++++ Supplied information ++++
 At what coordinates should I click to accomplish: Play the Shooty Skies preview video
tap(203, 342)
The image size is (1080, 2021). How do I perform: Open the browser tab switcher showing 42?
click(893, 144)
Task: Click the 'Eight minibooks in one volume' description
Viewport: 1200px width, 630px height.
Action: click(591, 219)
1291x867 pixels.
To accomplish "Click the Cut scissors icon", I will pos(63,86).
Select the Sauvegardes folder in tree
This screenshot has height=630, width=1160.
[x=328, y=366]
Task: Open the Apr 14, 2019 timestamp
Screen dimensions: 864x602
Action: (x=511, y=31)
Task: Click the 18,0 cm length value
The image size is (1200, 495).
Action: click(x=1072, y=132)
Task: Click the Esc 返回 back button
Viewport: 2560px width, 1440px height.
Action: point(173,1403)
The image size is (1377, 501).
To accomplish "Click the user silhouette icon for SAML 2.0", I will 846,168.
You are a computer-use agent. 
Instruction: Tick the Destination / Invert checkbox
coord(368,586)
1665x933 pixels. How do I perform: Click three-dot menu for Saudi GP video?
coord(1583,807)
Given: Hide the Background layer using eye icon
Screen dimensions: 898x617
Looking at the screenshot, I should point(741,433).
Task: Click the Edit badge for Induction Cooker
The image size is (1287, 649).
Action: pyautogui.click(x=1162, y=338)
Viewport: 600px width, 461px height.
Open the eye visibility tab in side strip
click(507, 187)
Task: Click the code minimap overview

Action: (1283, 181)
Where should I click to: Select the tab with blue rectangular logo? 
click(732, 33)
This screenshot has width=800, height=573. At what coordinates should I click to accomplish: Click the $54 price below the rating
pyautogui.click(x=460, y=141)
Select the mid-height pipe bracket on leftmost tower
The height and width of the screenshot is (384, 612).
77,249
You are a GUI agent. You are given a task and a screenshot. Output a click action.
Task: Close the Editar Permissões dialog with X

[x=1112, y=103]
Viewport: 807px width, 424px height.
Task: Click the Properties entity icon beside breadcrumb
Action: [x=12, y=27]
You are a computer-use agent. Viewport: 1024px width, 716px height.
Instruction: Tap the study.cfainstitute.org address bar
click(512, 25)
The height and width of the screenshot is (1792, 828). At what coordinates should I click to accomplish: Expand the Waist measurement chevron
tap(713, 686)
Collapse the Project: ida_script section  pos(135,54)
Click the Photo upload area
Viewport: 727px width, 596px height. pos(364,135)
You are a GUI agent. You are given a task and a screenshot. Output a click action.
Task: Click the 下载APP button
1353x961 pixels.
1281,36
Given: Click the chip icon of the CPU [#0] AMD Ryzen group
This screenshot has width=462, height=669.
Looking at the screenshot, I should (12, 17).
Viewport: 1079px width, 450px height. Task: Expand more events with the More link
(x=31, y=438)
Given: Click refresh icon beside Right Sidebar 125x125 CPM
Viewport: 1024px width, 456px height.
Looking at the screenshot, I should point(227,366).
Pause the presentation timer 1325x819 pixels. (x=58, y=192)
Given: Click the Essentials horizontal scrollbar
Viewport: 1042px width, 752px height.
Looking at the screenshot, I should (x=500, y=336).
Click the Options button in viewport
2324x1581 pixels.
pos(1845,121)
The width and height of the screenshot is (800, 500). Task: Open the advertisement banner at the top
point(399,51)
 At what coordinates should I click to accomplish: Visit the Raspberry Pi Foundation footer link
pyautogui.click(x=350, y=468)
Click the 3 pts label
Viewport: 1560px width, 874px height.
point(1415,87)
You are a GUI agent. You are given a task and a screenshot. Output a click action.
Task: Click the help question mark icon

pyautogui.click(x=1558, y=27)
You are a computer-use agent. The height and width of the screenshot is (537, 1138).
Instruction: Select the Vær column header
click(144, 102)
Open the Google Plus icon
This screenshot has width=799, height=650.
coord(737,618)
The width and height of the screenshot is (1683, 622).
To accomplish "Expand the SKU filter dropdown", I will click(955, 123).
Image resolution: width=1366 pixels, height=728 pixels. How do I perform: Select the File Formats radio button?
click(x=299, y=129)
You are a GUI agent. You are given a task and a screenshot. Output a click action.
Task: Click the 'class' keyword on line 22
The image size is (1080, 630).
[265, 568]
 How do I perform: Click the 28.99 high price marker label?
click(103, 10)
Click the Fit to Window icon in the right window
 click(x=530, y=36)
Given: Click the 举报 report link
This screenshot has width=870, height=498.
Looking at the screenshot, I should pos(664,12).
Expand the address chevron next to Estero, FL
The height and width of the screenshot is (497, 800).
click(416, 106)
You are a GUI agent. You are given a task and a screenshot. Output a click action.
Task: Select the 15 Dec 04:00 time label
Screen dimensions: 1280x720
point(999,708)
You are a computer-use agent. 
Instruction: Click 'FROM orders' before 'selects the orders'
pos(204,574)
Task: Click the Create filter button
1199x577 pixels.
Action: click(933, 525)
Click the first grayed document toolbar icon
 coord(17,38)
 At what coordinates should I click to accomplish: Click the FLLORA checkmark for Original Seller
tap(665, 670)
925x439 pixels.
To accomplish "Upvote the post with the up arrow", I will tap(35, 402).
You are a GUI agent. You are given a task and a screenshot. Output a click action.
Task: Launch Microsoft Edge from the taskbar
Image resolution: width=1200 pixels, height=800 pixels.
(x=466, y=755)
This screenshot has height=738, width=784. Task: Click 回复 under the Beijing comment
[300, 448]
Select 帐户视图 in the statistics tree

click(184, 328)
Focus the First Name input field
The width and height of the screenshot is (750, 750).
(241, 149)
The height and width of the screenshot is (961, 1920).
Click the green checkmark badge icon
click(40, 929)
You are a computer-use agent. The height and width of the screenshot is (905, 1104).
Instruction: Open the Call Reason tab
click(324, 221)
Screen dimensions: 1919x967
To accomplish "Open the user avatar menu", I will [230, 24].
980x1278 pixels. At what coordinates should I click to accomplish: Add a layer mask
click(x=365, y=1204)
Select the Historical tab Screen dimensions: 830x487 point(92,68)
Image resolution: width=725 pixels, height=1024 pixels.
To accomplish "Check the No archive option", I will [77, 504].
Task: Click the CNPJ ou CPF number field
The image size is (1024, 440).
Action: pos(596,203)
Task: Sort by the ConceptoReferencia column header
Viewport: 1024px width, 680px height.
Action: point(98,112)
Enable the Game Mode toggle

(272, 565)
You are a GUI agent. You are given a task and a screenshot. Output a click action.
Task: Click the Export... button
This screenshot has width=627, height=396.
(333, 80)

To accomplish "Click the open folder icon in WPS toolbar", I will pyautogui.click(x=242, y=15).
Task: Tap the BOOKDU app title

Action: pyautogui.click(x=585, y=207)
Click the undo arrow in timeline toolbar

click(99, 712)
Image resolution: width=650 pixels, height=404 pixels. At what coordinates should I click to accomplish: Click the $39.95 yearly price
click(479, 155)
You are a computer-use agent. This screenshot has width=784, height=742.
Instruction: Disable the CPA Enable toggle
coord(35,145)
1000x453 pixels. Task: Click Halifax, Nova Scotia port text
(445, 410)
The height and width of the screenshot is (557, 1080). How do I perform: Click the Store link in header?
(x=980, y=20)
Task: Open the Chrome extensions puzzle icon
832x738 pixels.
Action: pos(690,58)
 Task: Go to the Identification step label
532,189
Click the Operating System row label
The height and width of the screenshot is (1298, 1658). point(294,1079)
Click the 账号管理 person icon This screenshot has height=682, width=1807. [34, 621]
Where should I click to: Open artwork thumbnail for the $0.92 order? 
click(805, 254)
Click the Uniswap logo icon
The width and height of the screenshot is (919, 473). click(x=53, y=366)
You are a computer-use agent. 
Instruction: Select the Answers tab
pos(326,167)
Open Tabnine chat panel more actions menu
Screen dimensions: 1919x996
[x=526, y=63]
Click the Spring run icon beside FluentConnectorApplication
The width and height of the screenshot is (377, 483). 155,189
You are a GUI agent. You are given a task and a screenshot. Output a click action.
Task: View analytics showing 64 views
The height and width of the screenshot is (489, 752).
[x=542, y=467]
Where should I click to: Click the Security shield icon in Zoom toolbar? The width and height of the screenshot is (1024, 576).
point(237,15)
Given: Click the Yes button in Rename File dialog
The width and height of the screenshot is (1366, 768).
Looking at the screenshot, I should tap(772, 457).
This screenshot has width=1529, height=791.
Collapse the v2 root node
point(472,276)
++++
Task
Check every line of the entries for the string "computer". Give only the number of lines that hold it.

Task response
7